NEC to cut staff by 4,000
07/31/2001 4:01:48 PM MDT Albuquerque, Nm
By Dustin D. Brand; Owner AMO
DT posted break-even results for it's second quarter.
TOKYO, July 31 - Japan's NEC Corp, the world's third-largest chipmaker, said on Tuesday it would cut 4,000 jobs globally, 2.5 percent of its work force or 4,000 workers.
Drastic job cuts and attempts to reach profitability are nothing new this year as others in Japan and worldwide have made job cuts. Canadian based Nortel just recently made plans to cut an additional 15,000-20,000 workers.
"During this slump, NEC will establish a stable management base and get ready for the global competition and growth that lies ahead," NEC President Koji Nishigaki told a news conference.
NEC ended the day up seven percent at 1,669 yen, its highest close in more than a month.
The shares are down more than 20 percent since the start of the year, underperforming the Nikkei average's <.N225> 14 percent drop but slightly better than most other Japanese chipmaking conglomerates, hit by what NEC executives said could be a 25 percent contraction in the global semiconductor market this year.

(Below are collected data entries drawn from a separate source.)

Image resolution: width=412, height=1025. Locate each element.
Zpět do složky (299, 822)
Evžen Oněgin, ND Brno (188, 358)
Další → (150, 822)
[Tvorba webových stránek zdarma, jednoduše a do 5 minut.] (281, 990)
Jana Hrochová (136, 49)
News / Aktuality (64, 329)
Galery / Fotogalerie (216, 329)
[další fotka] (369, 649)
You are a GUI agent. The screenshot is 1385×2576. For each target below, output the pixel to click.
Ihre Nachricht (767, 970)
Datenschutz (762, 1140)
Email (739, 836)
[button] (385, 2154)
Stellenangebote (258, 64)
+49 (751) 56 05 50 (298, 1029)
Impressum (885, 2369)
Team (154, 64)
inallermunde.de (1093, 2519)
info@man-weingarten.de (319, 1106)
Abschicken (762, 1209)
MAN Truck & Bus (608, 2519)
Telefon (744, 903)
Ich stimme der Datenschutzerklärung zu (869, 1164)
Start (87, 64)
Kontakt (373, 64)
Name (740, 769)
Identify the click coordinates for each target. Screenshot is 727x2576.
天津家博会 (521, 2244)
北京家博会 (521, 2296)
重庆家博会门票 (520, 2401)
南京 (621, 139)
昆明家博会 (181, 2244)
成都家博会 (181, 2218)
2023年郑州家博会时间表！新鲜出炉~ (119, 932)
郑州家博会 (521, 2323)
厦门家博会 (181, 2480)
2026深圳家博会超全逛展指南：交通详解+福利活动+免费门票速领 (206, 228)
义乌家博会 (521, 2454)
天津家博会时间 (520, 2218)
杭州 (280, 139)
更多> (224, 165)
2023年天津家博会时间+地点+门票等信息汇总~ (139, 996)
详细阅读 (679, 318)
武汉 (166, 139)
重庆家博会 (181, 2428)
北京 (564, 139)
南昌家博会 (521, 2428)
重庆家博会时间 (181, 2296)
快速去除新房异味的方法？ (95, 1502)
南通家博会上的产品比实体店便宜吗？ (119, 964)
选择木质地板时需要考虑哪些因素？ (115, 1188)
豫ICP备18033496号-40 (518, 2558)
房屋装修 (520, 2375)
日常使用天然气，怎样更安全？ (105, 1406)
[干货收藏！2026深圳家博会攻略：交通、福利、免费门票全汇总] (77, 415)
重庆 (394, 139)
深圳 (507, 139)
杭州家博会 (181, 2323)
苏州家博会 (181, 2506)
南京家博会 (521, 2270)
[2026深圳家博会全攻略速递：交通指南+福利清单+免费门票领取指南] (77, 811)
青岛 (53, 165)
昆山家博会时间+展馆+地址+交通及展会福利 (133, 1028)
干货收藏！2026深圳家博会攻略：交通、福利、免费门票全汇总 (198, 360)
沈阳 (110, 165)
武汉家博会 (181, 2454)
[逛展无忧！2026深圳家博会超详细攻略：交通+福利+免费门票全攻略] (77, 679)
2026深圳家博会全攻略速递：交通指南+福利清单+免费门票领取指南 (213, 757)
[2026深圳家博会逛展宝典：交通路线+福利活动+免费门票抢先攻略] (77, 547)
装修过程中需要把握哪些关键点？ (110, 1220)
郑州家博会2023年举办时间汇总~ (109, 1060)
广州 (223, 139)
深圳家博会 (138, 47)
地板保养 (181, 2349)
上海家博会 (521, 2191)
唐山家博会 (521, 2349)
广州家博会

The company restated its intention to pull out of the volatile dynamic random access memory (DRAM) chip market, where a tumble in prices since late last year has sent many chipmakers' memory operations, including NEC's, into the red. SDRAM memory is selling at an all-time low.
Over the next three years NEC plans to transfer virtually all of its DRAM operations to Elpida, a DRAM joint venture with Hitachi Ltd <6501.T> that aims to start production at a new state-of-the-art plant next summer.
NEC Senior Managing Director Shigeo Matsumoto said the company had not changed its estimate of 40 billion to 50 billion yen ($320 million-$400 million) in restructuring costs for this business year, although it would have a clearer idea of what the final figure would be when it announces first-half results in October. The company had already announced several restructuring moves in April, including a halt in DRAM production at a facility in California, where it cut 700 jobs.
NEC also said at that time it would sell its laser printer operations and contract out to a Taiwanese firm the production of some of the liquid crystal displays it makes for personal computer monitors. LCD's have been dropping in price drastically due to cheaper manufacturing and increaseing demand with increasing supply.
The company on Friday reported an 834 million yen net profit for the quarter, down 70 percent from a year earlier but managing to stay in the black while compatriots such as Sony Corp <6758.T> and Fujitsu Ltd <6702.T> recorded net losses for the period.